In this study, a method was developed to determine the optimum amount of surfactant needed to be added to CNTs/water solutions to provide an acceptable dispersion while achieving the highest matrix strength properties. The proposed method is applicable to any surfactant type used for CNTs’ dispersion. The proposed method consists of finding the remaining amount of surfactant in the water solution after the sonication process. It uses a chemical analysis procedure that includes filtration, centrifugal sedimentation, and ultraviolet spectroscopy. An example was presented to illustrate the determination of the effective surfactant needed to disperse long CNTs in cement/water solutions. Flexural and compressive tests were performed on cement paste samples prepared with varying surfactant amounts (i.e., 0.03%, 0.08%, 0.12%, 0.15%, 0.32%, and 0.60%). The results show a strong relationship between the surfactant’s consumption rate and the solution’s CNT weight fraction. The results also indicate that the surfactant’s consumption rate increased with an increase in the solution’s CNT weight fraction. Moreover, the results show that surfactant overdosing reduced the strength, and highlighted the need for using an optimum surfactant amount to preserve the overall matrix properties. Microstructural analysis using SEM showed the effect of the dispersion surfactant on the void percent at the micro- and nanoscale. Furthermore, the analysis highlighted the importance of controlling the amount of nanofilaments used to control the dispersion over the surrounding matrix. Despite of the viability of the proposed method in determining the effective surfactant amount, the chemical analysis results are very sensitive to the efficiency of the filtration process.

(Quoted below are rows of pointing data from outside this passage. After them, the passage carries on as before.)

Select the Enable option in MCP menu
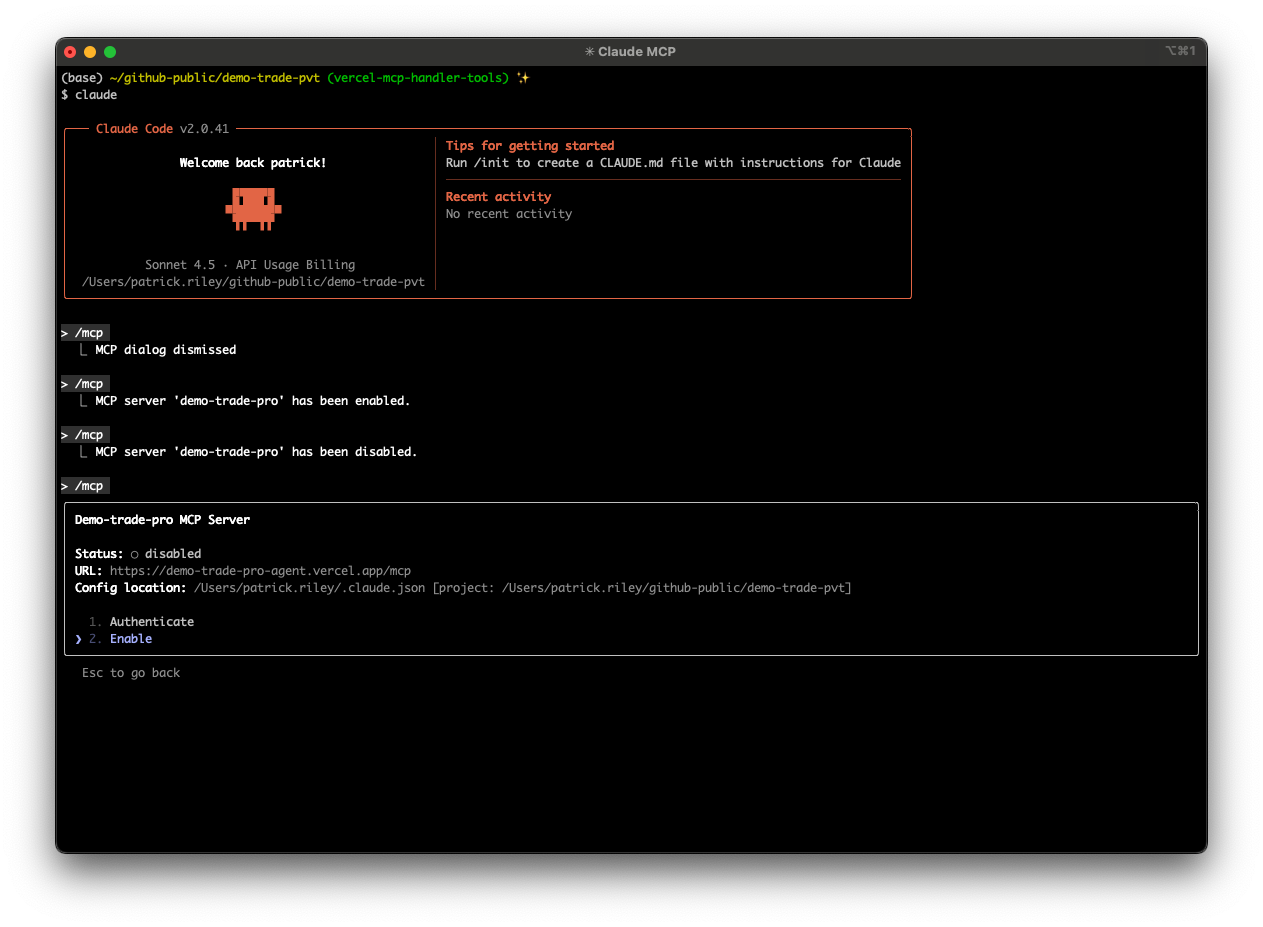Image resolution: width=1263 pixels, height=927 pixels. coord(131,639)
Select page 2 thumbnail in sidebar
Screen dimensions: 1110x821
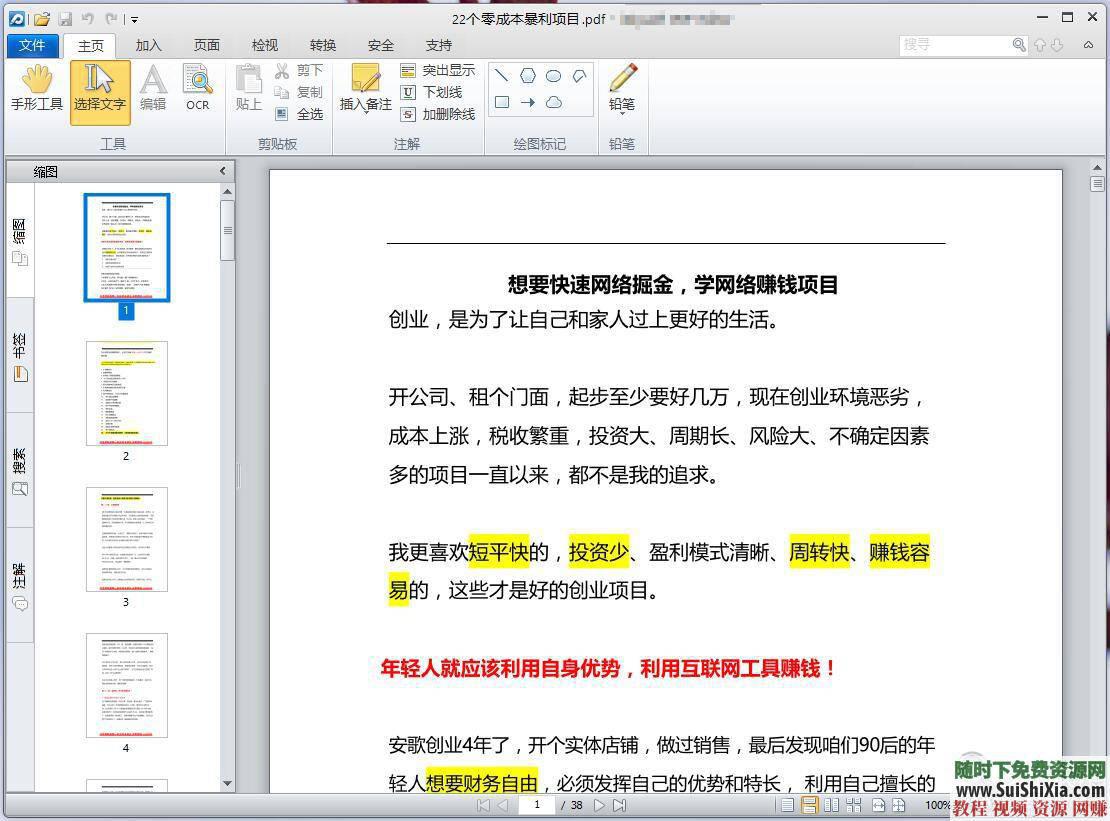125,393
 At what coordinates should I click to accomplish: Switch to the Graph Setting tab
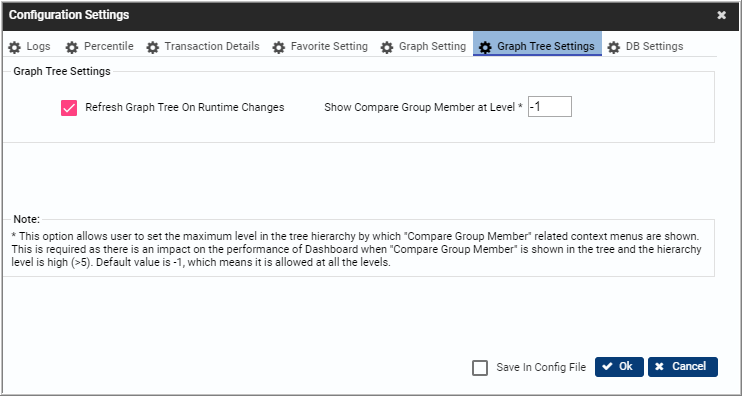[x=424, y=47]
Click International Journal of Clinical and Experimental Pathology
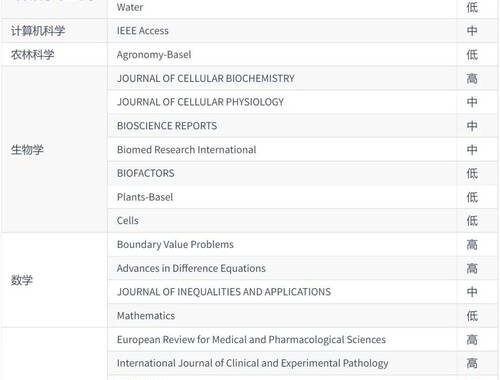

The following recommendations are proposed to further improve the proposed method:

• The amount of surfactant in the CNT dispersion process should be selected carefully to account for the remaining amount in the solution after the sonication process;
• The performance of UV tests should be done carefully as the absorbance results are very sensitive to the existence of CNTs in the solution at the time of measurement;
• A practical and faster CNT filtration methodology should be used in order to determine the exact amount of surfactant remaining in the solution.